*READING TEXT:*

# # # # #

The Hoops We Jump Through
I don’t much like complaining but…
The surgical schedule is on but the communication is found wanting. My urologist told me when we chose a date that he would like me to get clearance from my internist so I made an appointment. Then he sent me a thick packet of instructions, including one that had me going to the pre-op clinic at Northwestern Memorial Hospital so I made an appointment there. Also included in the package was a prescription that read “take as directed” with a long sheet attached giving detailed instructions about how to take the medicine the night prior to surgery so I took the prescription to my pharmacy.
Yesterday my urologist’s nurse called me to inquire about the prescription and what the pharmacy may or may not require in order to fill the prescription. The pharmacist said she could not fill a prescription reading “take as directed” even if I had the directions. While on the phone with the nurse I asked if I needed both the pre-op physical and clearance from my internist. “No,” she replied, “one or the other is just fine.” Now I have to cancel the appointment I made with my internist. And so it goes.
I believe that this is something a comedy writer could make into a half hour episode of a sit-com and have us all rolling on the floor laughing at the mis-communication. So there you have my rant.

# # # # #

*ENTRIES SHOWN:*

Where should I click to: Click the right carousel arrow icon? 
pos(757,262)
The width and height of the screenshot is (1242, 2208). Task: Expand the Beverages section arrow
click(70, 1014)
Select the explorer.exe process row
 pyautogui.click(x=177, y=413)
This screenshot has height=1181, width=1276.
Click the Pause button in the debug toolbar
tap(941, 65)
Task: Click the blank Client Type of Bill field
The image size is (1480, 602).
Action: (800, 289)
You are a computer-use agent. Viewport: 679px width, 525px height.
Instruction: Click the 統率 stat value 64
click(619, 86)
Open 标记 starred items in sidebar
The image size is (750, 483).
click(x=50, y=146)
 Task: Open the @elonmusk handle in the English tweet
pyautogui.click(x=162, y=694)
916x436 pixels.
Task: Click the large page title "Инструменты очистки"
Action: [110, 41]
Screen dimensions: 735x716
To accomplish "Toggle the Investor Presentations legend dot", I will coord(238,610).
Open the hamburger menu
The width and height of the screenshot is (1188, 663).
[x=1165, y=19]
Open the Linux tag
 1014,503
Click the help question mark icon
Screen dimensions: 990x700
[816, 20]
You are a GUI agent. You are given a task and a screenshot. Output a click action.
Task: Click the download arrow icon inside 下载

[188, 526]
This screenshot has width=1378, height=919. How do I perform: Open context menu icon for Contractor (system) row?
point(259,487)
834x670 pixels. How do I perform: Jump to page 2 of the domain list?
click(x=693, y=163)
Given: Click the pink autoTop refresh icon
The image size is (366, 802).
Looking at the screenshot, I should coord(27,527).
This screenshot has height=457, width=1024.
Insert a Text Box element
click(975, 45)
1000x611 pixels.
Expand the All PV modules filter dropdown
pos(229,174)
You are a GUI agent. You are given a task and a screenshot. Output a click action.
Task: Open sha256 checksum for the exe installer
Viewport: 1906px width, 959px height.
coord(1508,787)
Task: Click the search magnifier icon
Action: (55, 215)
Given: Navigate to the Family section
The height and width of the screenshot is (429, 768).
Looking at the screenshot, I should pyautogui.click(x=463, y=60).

# # # # #

*WHAT TO DO:*
1) In the blog post about surgery preparations, what kind of prescription did the pharmacist say she could not fill?
2) Carry on the blog post about surgery preparations from its last sentence.
You can disregard the entries.

*ANSWERS PROVIDED:*
1) One reading "take as directed," even if the directions were on hand.

2)
Having worked in a city or state bureaucracy for the much of my career, I am never surprised by the failure of the bureaucratic mind to fail to comprehend what happens at each level of the task ladder. One clerk is unaware of what any other clerk is doing or supposed to do and they never talk to one another. They simply go about their jobs without regard to what goes on up or down the line from their personal position. So as a consumer, the ultimate user of the services, I am objectified to the point that it really doesn’t matter if I am there at all. I am distanced from the chain of command as if behind a firewall, completely out of sight and certainly out of mind when it comes to the individual giving orders.
This segmentation is but one more example of the power of modernity to attach itself to the ends, to the results desired, without regard to the means used to achieve those objectives. As I think about this phenomenon of modernity, I am drawn back to the insertion of a robotic surgical procedure that, while the benefits may be efficacious, places an additional layer between surgeon and patient, further objectifying the patient asleep on the table.
In the final analysis, the prescription will get filled, the pre-op clearance is completed and my internist will not earn a fee to repeat the process already completed. Of course, I’ll show up on November 28th at the time and place appointed and will wake up about four hours later sans prostate. Just another ho-hum day.